## WHAT THE TASK REQUIRES
Could you print every line from the first one of the records below through the line containing "The height and width of the screenshot is (442, 636).", with both included and nothing else?

## DATA FOR REVIEW

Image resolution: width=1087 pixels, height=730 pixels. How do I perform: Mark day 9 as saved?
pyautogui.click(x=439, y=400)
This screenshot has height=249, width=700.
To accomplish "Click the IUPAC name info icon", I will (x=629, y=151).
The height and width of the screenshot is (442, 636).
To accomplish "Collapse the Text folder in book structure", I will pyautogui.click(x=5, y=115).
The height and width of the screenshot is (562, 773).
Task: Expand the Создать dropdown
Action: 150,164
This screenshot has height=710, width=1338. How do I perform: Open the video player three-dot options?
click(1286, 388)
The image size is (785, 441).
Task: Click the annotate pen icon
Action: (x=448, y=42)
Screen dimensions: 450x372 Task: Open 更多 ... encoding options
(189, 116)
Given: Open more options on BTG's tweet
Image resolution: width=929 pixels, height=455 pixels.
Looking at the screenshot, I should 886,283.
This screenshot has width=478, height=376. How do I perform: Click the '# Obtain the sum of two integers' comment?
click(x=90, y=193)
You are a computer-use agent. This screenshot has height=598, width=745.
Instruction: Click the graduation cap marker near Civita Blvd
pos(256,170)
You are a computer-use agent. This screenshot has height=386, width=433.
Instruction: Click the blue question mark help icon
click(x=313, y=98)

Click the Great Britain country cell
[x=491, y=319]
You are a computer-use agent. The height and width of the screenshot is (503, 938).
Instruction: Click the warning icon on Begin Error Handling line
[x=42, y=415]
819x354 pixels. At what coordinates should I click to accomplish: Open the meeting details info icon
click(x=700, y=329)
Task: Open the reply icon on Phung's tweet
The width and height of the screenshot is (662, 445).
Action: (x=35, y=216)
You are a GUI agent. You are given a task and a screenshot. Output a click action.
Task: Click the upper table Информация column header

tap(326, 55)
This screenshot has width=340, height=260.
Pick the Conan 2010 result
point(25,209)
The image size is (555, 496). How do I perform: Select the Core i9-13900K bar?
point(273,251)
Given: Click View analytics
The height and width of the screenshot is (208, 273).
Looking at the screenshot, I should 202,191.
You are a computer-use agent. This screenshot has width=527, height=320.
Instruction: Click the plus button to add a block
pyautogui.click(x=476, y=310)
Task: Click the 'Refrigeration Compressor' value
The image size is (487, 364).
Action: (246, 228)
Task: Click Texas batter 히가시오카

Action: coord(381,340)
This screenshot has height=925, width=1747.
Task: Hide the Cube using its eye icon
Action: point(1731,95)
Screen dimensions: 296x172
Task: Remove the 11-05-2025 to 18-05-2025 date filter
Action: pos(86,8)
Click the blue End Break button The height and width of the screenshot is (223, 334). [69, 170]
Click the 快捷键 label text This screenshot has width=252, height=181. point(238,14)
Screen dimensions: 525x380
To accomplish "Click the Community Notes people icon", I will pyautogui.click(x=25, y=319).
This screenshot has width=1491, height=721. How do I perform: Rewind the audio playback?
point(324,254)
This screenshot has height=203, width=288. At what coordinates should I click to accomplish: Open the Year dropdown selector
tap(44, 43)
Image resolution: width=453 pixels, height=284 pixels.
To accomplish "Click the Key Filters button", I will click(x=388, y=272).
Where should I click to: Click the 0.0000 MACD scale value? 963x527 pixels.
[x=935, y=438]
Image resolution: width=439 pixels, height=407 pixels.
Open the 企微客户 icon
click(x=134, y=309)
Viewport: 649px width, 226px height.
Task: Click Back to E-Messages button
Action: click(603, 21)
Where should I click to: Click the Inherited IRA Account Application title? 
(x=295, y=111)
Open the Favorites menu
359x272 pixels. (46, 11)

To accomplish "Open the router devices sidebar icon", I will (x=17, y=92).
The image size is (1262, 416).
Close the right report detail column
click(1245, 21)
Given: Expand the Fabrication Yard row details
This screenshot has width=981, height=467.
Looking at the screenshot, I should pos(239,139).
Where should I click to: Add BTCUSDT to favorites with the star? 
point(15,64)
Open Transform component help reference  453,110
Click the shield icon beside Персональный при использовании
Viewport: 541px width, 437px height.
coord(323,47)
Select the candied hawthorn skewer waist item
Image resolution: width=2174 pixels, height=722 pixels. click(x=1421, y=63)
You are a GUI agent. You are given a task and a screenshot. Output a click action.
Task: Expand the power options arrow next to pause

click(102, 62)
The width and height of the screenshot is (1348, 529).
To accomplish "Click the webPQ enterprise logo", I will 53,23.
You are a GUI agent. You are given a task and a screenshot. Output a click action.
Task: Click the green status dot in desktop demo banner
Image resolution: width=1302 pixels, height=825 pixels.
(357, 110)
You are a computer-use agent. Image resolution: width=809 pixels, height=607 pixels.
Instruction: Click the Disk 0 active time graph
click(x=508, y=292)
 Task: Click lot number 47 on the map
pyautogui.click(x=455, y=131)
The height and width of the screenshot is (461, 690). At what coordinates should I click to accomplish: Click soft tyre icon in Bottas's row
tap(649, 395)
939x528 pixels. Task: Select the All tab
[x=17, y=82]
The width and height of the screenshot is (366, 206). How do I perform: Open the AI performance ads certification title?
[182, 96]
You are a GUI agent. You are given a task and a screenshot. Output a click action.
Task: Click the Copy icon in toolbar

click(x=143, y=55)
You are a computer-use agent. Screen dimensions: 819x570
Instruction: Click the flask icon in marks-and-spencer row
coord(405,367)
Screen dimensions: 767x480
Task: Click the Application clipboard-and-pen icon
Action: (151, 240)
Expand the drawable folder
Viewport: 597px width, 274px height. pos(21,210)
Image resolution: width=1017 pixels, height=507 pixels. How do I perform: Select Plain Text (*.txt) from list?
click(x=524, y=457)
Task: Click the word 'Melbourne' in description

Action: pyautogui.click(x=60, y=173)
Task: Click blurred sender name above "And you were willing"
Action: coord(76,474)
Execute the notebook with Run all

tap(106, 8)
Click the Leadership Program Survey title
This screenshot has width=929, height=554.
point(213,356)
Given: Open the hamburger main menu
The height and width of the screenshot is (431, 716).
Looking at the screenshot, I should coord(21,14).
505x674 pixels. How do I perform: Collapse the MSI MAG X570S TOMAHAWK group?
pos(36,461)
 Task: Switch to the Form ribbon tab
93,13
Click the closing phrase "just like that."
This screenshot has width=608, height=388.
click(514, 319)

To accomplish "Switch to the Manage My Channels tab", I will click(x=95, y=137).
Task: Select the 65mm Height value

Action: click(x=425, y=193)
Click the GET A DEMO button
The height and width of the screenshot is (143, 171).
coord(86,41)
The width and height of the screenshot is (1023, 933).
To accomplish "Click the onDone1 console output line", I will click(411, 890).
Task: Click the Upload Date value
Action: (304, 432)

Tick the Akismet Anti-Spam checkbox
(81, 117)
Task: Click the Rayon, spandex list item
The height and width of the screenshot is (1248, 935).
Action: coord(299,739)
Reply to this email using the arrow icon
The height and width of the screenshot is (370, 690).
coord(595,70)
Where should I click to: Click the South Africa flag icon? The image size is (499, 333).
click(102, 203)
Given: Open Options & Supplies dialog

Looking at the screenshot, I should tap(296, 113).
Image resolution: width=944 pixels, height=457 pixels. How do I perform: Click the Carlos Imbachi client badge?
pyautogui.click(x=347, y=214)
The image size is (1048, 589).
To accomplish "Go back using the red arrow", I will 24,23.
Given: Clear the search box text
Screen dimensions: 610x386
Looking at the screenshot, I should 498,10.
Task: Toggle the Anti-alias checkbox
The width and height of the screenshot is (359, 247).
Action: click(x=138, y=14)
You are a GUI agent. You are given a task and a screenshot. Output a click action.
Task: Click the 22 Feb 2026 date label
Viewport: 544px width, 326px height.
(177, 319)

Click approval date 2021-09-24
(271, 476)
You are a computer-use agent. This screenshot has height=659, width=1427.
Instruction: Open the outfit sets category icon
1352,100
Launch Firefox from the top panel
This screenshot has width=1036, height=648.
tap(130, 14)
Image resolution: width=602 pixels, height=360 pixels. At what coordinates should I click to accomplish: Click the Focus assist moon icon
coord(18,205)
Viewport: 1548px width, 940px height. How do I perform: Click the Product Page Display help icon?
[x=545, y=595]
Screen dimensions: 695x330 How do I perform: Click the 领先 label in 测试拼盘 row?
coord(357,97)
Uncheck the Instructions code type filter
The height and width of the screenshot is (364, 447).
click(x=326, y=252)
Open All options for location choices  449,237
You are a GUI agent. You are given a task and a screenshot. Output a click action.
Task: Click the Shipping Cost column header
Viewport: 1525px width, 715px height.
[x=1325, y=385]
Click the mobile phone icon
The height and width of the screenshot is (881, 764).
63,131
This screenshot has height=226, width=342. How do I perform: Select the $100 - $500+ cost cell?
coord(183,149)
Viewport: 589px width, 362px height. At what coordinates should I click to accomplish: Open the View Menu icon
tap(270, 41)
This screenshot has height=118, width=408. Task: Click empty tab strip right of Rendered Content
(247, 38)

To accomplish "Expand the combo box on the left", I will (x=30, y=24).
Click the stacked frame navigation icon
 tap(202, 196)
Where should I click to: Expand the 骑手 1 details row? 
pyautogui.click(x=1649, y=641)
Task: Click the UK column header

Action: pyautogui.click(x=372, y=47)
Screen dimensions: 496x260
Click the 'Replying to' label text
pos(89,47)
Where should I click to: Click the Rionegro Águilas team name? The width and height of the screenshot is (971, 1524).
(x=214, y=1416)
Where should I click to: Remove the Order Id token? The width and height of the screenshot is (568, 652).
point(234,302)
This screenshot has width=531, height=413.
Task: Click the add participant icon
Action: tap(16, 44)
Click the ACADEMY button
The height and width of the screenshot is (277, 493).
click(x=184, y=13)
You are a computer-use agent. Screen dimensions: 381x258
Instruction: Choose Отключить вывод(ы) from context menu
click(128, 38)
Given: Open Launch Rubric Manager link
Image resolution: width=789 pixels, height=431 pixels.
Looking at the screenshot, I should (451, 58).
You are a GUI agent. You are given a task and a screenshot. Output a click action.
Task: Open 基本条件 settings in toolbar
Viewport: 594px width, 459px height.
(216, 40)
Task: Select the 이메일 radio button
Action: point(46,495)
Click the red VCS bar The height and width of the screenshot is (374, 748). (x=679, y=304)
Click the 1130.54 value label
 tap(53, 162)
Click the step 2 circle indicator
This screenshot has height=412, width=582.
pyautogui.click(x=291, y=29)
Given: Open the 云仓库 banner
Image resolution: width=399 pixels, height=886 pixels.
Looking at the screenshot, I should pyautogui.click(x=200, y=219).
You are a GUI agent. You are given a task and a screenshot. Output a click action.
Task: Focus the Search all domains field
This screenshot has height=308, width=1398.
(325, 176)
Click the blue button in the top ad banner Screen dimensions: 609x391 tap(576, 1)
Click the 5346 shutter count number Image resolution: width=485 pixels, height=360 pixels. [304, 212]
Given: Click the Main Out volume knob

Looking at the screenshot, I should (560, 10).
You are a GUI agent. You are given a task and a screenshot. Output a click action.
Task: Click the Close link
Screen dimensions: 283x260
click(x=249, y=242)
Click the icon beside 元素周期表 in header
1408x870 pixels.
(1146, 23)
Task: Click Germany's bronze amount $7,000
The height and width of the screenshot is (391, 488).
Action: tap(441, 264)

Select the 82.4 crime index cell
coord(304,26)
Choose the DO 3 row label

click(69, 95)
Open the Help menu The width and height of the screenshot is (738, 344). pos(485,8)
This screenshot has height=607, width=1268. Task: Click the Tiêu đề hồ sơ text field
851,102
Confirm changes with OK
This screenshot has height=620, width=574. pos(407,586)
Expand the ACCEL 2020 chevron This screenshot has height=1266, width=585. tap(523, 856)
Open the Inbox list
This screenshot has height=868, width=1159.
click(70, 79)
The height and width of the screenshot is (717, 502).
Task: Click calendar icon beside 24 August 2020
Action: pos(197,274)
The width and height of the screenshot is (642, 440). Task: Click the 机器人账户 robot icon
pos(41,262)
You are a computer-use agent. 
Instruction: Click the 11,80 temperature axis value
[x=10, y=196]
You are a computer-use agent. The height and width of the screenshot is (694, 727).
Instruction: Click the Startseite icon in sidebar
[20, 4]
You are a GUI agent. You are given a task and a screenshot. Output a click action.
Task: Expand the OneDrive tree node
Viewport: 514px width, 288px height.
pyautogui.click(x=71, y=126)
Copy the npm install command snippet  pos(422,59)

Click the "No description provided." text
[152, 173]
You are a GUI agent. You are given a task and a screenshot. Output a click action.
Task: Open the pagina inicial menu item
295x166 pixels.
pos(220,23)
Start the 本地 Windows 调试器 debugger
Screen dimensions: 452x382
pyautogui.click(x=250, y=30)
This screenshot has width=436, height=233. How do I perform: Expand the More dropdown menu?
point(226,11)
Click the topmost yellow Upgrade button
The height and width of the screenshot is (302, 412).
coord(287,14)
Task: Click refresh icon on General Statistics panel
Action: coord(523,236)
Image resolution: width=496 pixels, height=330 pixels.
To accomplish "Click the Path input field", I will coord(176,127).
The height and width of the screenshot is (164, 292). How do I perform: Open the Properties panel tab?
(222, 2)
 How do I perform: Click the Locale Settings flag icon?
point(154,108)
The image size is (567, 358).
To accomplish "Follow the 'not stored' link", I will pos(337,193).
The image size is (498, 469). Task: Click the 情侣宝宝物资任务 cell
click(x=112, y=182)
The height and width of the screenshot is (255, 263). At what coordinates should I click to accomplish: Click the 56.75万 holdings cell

## WRITTEN SOLUTION
Image resolution: width=1087 pixels, height=730 pixels. How do I perform: Mark day 9 as saved?
pyautogui.click(x=439, y=400)
This screenshot has height=249, width=700.
To accomplish "Click the IUPAC name info icon", I will (x=629, y=151).
The height and width of the screenshot is (442, 636).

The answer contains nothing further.